• _What this task involves_
Copy the data word for word, starting at the line that contains "Task: Select the heading" and ending at the final line of the data. Leave the pictures out of your copy.

○ ○ ○

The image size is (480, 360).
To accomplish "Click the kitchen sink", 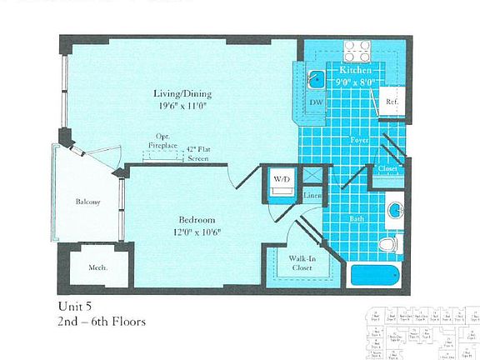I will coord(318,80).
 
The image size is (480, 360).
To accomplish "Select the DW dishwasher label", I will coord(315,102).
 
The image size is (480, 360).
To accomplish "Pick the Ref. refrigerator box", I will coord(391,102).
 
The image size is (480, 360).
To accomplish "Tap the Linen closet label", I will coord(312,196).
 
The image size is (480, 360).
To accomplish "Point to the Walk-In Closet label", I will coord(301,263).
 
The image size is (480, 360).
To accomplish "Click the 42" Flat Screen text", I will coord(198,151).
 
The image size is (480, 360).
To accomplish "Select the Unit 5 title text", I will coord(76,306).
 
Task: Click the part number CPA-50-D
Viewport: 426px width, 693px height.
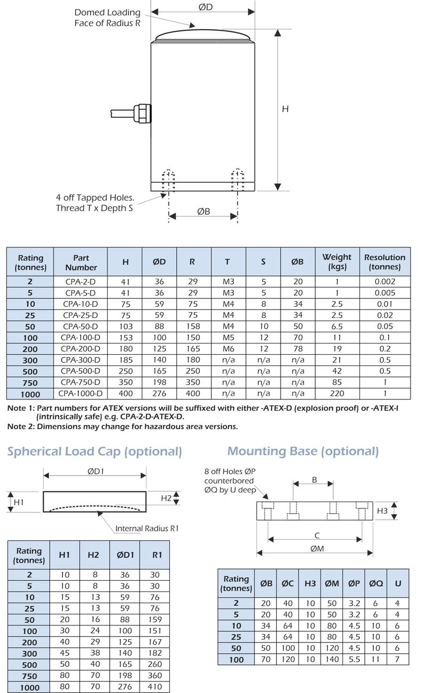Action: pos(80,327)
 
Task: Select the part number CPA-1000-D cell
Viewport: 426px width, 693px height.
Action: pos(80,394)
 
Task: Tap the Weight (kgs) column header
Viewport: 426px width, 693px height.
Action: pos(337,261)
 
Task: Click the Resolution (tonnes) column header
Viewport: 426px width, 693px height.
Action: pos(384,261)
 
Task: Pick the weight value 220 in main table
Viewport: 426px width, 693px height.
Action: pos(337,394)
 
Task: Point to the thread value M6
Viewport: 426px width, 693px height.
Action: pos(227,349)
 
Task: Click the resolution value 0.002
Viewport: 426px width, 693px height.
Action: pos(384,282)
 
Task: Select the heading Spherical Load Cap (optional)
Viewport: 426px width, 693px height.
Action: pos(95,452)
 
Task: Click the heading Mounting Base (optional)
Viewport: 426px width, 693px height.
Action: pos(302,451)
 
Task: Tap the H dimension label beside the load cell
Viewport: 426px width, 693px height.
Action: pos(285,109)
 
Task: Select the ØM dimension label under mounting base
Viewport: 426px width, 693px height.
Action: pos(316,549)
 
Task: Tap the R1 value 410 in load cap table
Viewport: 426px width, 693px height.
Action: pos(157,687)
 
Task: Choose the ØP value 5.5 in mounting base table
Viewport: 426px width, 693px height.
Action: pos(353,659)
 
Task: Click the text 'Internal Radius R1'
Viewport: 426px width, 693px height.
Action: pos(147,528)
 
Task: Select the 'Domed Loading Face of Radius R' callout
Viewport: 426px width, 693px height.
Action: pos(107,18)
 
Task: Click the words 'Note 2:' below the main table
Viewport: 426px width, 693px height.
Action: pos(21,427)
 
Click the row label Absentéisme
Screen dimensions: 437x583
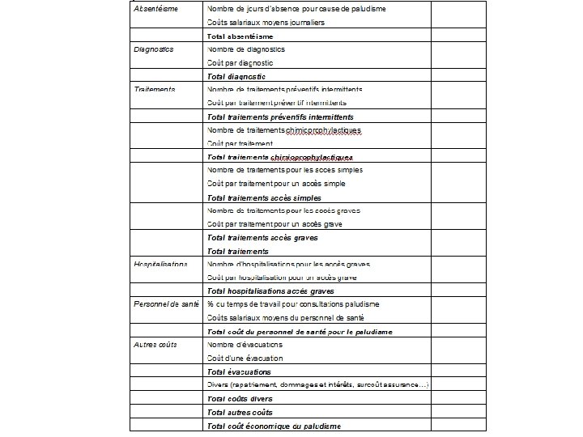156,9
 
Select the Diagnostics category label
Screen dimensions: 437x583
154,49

○ ○ ○

• _Final answer_
Task: Select the heading Spherical Load Cap (optional)
Viewport: 426px width, 693px height.
Action: pos(95,452)
 
Task: Click the heading Mounting Base (optional)
Viewport: 426px width, 693px height.
Action: pos(302,451)
 
Task: Tap the H dimension label beside the load cell
Viewport: 426px width, 693px height.
Action: pos(285,109)
 
Task: Select the ØM dimension label under mounting base
Viewport: 426px width, 693px height.
Action: pos(316,549)
 
Task: Tap the R1 value 410 in load cap table
Viewport: 426px width, 693px height.
Action: pos(157,687)
 
Task: Choose the ØP value 5.5 in mounting base table
Viewport: 426px width, 693px height.
Action: pos(353,659)
 
Task: Click the text 'Internal Radius R1'
Viewport: 426px width, 693px height.
Action: pos(147,528)
 
Task: Select the 'Domed Loading Face of Radius R' callout
Viewport: 426px width, 693px height.
Action: pos(107,18)
 
Task: Click the words 'Note 2:' below the main table
Viewport: 426px width, 693px height.
Action: pos(21,427)
 
Click the row label Absentéisme
Screen dimensions: 437x583
156,9
 
Select the Diagnostics category label
Screen dimensions: 437x583
154,49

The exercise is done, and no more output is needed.